As expected it was faster to serve videos and the lead on the server decreased.

New Problem

After fixing the streaming problem, the authentication was enabled so the videos wouldn’t be accessible to everyone but only to logged in users.

Fair enough. With Laravel it’s pretty simple to add.

if ($user = Auth::user()) {
abort('401');
}

Safari is not working again.

The way Auth::user() works is by checking the user session which in turn is kept alive through a cookie. But for some reason the folks at Apple in charge of developing Safari decided that they wouldn’t send cookies when making a video request.

To overcome this, I added the following checks.

  1. The video URL wouldn’t be a simple https://adult-website-hidden.tld/video/full-video which was intercepted by the controller
  2. I used Laravel’s temporarySignedUrl on the route to get a URL that would be valid only if it had the token Laravel signed it with and it would be valid only for 20 minutes.
  3. The time limit would be extended for each video chunk in order to keep it valid for as long as a user is watching the video.
  4. I added an extra token to the URL that would log the user that is requesting to watch the video.
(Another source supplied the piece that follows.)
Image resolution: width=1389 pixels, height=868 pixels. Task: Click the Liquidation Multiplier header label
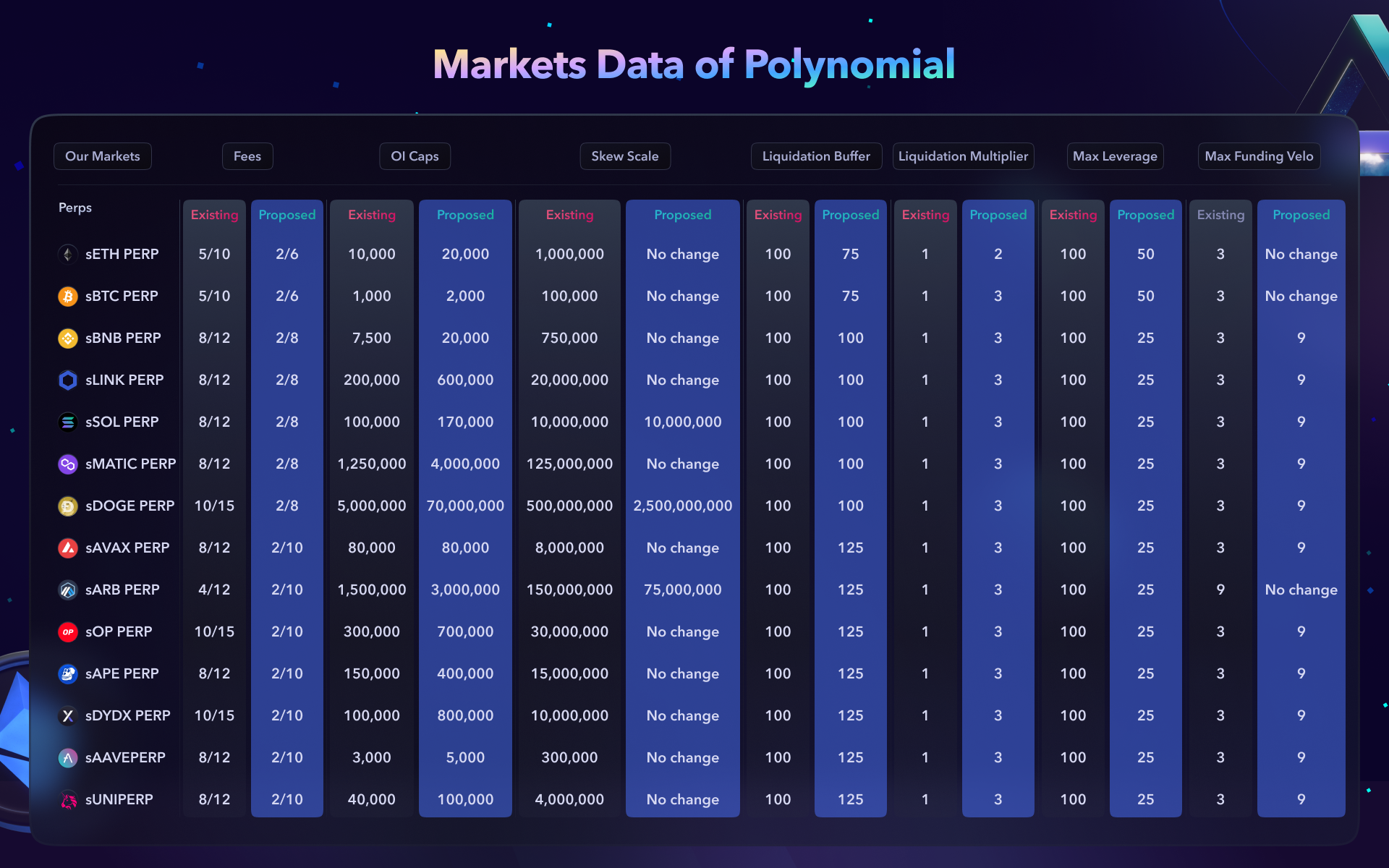tap(963, 156)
A hash saved on the database which tells what video the user is watching.
  5. Every time the user watches a new video, the old token is invalidated so the link wouldn’t work thus making it unsharable.
  6. If the video slug identified by the token doesn’t match the slug itself it still wouldn’t be valid.
private function accessControlToken(Request $request, $slug, $file)
{
if (!$request->hasValidSignature()) {
abort('401');
}
// If not in Safari, Auth::user works correctly
// and so does authentication
if ($user = Auth::user()) {
return $user;
}
if (!$request->token) {
abort('404');
}
$token = VideoToken::where('token', '=', $request->token)->firstOrFail(); $user = $token->user; if ($token->expired()) {
abort('401');
}
if ($token->video->slug !== $slug) {
abort('401');
}
// Verify token here
if ($user->subscription->active != true) {
abort('401');
}

$token->extend();

return $user;
}

With the solution on HTTP2 and the like, the website seems stable and fast. The implementations to add some extra security seem to be working as well.

I hope I covered everything. Thanks for having the patience to read this far.